Task goal: Here is a listing. Reproduce it exactly.

Excerpted records:
+---+
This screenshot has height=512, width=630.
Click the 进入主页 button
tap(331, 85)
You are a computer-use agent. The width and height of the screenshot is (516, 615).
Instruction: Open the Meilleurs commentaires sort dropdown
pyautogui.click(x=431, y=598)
+---+
Task result:
This screenshot has height=512, width=630.
Click the 进入主页 button
tap(331, 85)
You are a computer-use agent. The width and height of the screenshot is (516, 615).
Instruction: Open the Meilleurs commentaires sort dropdown
pyautogui.click(x=431, y=598)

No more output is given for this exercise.